Cognito is an OAuth flow implementation and as such would require some legwork (boilerplate code) to manage keys and orchestrate the flows correctly.

With Amplify we get UI components, and API configurations that means we manage no tokens, vastly simplifying the app configuration.

Documentation safari

Let's meander through the Amplify documentation valley.

  1. Amplify Docs

You would think that the best docs location is the official Amplify Docs, scoped by framework of choice. Below referencing Vue.

https://docs.amplify.aws/vue/

Most sensible place to go from here is to "Set up Amplify Data" (https://docs.amplify.aws/vue/build-a-backend/data/set-up-data/), but once on the page you realise that most the setup here involves from scratch development of both backend and frontend in parallel using Amplify.

The audience for Amplify seems to be folks that use it for both.

I'd wager a bet that most developers build AppSync with Serverless Framework, CDK, or Terraform, bypassing Amplify on the backend, whilst using Amplify libraries on the UI.

As someone who already has a deployed AppSync API, that means that we have to hunt and peck through the docs for the relevant code and instructions

What is useful here is how to create the API on the client using generateClient from aws-amplify/data. This is important because there's a huge about of different ways to do this since Amplify has a large amount of modules and techniques, each looking the same but breaking in magical ways.

  1. AppSync - Integrate with your app

This is actually the most sensible spot to start.

From the AWS Console, navigate to AppSync, then open your specific API. The instructions should appear my default on the main page.

One big flaw with these instructions is the use of ./aws-exports.js which is not defined or explained.

We can guess that it involves configuration details, but in the following steps the configuration variables are hard-coded in the file.

There's no mention here about how to hide this sensitive information or how to use .env variables.

Also there's no configuration explanation for Cognito, even though most setups will include it.

  1. Amplify UI docs

Essentially the same as point 1. but more focused on the frontend.

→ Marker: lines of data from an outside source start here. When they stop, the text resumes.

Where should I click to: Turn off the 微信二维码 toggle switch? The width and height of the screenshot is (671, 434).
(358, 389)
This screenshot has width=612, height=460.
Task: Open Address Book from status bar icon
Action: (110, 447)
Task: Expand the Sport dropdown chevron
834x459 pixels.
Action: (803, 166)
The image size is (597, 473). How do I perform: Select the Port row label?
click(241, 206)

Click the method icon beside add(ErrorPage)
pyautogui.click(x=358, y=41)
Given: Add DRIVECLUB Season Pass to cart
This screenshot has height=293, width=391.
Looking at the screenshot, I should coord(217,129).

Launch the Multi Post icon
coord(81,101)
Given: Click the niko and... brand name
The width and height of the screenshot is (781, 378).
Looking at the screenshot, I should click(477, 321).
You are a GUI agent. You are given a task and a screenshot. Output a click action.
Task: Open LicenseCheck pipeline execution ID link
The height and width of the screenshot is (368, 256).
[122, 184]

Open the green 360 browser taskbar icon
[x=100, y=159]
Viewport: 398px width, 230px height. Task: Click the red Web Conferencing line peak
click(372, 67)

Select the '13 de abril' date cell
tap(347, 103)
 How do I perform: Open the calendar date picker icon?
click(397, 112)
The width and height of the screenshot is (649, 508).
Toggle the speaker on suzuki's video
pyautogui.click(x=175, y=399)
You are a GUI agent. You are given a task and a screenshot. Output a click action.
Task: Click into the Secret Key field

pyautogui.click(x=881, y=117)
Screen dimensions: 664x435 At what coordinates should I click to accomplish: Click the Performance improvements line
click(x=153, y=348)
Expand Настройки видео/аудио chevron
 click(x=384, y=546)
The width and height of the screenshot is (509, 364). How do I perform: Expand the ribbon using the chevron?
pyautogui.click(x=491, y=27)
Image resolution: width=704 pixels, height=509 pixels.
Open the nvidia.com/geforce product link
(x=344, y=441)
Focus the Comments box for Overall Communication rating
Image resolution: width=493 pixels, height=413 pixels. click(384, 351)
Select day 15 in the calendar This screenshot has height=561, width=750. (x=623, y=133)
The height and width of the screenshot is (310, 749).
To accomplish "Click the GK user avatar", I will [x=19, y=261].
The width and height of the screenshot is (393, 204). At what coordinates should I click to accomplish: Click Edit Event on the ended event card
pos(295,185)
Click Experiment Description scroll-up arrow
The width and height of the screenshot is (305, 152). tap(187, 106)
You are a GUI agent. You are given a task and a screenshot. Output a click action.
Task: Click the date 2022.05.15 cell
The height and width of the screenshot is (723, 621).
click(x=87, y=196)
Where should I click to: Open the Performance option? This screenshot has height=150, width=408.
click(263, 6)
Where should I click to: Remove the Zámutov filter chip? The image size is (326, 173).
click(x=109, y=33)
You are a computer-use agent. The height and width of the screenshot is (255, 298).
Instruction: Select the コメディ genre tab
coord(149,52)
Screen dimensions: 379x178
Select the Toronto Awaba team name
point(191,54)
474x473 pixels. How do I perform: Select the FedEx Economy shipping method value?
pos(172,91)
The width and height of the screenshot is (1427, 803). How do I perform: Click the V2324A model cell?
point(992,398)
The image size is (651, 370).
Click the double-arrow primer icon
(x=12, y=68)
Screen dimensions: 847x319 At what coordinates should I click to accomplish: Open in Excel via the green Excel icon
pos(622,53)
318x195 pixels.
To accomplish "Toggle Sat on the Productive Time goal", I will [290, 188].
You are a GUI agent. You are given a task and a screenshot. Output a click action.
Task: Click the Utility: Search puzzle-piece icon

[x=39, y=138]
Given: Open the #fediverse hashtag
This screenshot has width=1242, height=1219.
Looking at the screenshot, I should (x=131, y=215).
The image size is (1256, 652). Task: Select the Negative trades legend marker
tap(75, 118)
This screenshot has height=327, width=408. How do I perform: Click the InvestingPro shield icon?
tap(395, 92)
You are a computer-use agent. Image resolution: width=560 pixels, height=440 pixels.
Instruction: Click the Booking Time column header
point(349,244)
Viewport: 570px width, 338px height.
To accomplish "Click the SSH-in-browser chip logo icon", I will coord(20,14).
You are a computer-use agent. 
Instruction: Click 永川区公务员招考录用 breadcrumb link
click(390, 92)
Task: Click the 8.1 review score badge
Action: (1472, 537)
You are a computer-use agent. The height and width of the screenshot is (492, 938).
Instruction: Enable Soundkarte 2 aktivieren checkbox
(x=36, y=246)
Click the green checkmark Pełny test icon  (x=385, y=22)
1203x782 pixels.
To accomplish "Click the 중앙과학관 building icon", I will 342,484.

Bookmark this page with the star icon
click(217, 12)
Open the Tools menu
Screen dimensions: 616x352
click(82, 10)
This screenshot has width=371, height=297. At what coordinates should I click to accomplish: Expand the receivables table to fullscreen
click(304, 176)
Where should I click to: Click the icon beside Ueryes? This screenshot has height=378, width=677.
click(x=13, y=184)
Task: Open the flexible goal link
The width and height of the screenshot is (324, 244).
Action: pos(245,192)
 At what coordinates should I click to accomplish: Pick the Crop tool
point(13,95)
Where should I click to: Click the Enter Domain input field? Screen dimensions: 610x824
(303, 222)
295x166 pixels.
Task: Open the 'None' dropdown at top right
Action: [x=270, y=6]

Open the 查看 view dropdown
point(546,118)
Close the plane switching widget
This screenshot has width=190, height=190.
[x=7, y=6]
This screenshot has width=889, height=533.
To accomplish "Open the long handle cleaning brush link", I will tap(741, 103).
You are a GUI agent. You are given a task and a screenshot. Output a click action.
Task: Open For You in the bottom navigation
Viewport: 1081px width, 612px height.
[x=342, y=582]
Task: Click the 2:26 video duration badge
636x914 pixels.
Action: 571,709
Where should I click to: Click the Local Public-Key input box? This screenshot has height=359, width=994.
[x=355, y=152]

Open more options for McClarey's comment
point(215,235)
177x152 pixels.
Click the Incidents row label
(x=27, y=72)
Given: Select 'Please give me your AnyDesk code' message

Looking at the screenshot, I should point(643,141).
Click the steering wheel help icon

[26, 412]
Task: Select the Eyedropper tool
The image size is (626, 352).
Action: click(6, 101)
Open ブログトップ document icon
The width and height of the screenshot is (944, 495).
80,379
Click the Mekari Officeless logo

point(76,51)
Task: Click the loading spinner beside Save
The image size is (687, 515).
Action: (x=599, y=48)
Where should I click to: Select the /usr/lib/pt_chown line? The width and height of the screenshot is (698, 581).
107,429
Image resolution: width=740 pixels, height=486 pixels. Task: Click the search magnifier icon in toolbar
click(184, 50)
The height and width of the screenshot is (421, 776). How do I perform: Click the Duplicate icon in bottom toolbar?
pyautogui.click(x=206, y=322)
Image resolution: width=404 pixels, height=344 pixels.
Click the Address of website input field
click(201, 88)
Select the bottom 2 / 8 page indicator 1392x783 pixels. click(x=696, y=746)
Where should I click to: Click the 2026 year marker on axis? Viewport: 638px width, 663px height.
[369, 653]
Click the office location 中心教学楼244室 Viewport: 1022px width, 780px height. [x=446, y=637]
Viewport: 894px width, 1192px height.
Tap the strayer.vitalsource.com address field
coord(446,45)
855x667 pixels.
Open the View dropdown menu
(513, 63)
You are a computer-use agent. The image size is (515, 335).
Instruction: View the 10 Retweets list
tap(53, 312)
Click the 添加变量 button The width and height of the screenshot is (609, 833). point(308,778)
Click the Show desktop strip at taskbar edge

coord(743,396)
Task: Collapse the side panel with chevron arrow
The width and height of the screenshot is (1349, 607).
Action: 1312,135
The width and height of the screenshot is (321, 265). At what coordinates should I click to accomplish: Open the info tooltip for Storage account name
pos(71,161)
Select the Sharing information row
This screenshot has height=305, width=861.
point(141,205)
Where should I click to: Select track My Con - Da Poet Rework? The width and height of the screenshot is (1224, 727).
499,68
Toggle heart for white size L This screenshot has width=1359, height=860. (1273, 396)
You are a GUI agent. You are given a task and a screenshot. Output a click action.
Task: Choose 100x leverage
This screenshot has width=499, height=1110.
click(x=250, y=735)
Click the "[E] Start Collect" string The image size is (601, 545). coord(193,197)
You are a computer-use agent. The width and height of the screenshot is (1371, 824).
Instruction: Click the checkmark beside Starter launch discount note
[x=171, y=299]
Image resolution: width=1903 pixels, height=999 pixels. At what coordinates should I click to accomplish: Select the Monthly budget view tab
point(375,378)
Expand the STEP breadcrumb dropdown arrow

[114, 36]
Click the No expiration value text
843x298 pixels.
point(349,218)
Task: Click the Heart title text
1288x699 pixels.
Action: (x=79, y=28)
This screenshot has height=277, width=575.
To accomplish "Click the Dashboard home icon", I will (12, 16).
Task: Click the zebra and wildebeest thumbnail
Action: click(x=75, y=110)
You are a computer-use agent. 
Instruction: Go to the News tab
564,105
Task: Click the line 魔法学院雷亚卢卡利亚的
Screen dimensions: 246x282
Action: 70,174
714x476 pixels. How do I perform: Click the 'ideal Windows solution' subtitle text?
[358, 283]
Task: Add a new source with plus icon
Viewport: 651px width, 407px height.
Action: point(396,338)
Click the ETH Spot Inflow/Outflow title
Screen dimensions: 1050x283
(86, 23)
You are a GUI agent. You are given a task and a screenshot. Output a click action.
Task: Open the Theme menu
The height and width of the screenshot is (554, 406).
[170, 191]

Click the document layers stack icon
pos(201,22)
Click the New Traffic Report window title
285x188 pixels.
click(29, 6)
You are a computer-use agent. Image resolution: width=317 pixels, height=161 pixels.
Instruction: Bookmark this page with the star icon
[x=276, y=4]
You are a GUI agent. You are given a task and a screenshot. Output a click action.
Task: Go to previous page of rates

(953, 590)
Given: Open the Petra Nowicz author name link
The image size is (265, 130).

Thus more relevant for your needs. Requires framework scoping selection, below focused on Vue

https://ui.docs.amplify.aws/vue/connected-components/authenticator

The issue here is to do with the audience: even though it should be for us (someone who want to connect a UI to an existing AppSync backend via Amplify), the instructions are very simplistic.

The initial example doesn't cover any Sign In, Sign Up flows, nor does it explain how to render different auth components depending on the authentication states: authenticated, unauthenticated, or loading.

You get a lot more information within the 'Advanced Usage' section of the docs, but all of the initial instructions are replaced.

Arguable if these requires are 'advanced' or just base requirements.

Bonus? - Sandboxing

Throughout the docs sandboxing is mentioned, but never fully detailed.

https://docs.amplify.aws/vue/deploy-and-host/sandbox-environments/features/

Still murky as to how to use sandboxing with an existing API but the secrets explanation is very helpful and interesting.

It seems that via sandboxing you attach secrets to a sandbox and can then reference it within your backend. Again the 'backend' definition here is murky, is it a local backend generated with Amplify, is it a Vue backend, is it out initial AppSync backend?

This is also where they describe how to 'Generate client config' essentially producing the amplify_outputs.json mentioned above.

Unclear whether this is a bonus or not because we already have an API and there are not details on how to integrate a sandbox with a pre-deployed API.